The next ingredient we add is The Music of Strangers, a film featuring Yo-Yo Ma, the world-renowned cellist, gathering folk musicians from all over the world. He travels the globe in search of traditional instrumentalists carrying threads of culture from the edge of extinction to create the multilayered melodies of the Silk Road Ensemble.

A fiery bagpipe player from northwest Spain plays the Galician gaita—the hot zeal of her melodies igniting in me a connection to the spicy Irish instrument I brought for the cauldron: the uilleann pipes. Uilleann means “elbow,” so named because the bellows are played with the elbow. With an extensive register of notes, the Irish pipes play more variety than their low-droning Scottish cousin, great for complex jigs. That Galician instrument looks to be the progenitor of both.

The physical gyrations of this Spanish musician as she beats her bagpipe with breath—both hot and sexy—charges me with strange but undeniable intimacy. My pulse is raised when the film credits roll.

Outside in the darkness, confessing my admiration to the stars above, I feel my stomach tighten and wretch. What the…? Suddenly I’m heaving over the porch rail! Was it something I ate? Did I catch a bug? How will I fly home tomorrow? Questions swirl in my head as I pass out on my cot.

In the morning, I’m fine. Like nothing happened. Perhaps a little lighter in step. I’m centered, and a bit more grounded.

“Maybe it was an energetic purge,” my roommate says. I work in the energetic fields of people on a healing journey with ancestors every day—I’m not unprotected in that arena.

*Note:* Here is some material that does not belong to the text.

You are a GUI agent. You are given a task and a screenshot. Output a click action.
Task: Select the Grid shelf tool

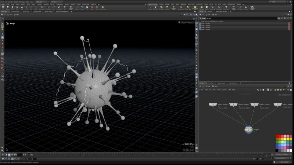[x=22, y=7]
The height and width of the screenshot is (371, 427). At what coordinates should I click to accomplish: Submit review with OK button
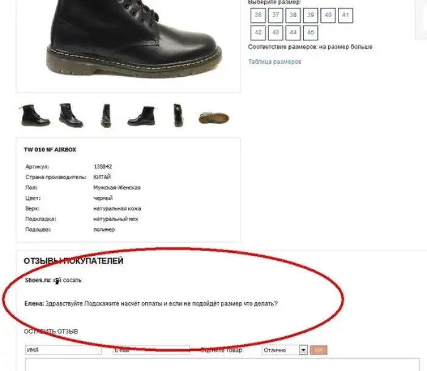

But what else could it have been?

I start to review the series of events: Áine’s story of sexual violence… remembering a blue thread mending the rift between grandmothers and grandfathers in that Irish line… then the forest melding… then the Irish song… and the instruments sharing the same migration route as the invaders who came to dominate Áine. My severed voice—an inheritance from German grandmothers similarly invaded—and the supportive presence of Indian ancestors telling me there is a ritual to call on the powers of Shiva to heal intergenerational trauma for my daughter—and perhaps also for me?

Is it possible that all the powers, portals, and passageways converge into a river reaching far back in history—to a time before Ireland was Celtic, more than 2,500 years ago—to dislodge the thing that blocks me from the power and passion of my own voice? Is there now an opening to bring forth justice and healing from an ancient pagan goddess into confluence with Hindu powers, that will somehow circle back to a time in Germany when my ancestral grandmother lost her head—and her voice?

If all these streams converge in my DNA, could that be the point of being a diasporic mutt of human migration—to clean up the ruthless ravages of all this time? What are the German grandmothers trying to sing?

It’s a question I’m still asking myself. I’m tentatively getting to know this newfound voice of mine, which now has more pitch, tone, and timbre than ever before. I have more confidence when I’m teaching mantra to my yoga students. I have a tipper on my desk calling me to play the bodhrán. My husband even complimented the extension of my vocal range—and that’s never happened before.

I long for community singing with elders—for healing—perhaps with those living out the endings of their lives in nursing homes. My voice wants to channel something, I think, from a female lineage snuffed out into silence. They don’t want to be silenced anymore.

With my elder council at my back, I will take the next step into the void, and trust the teacher will appear.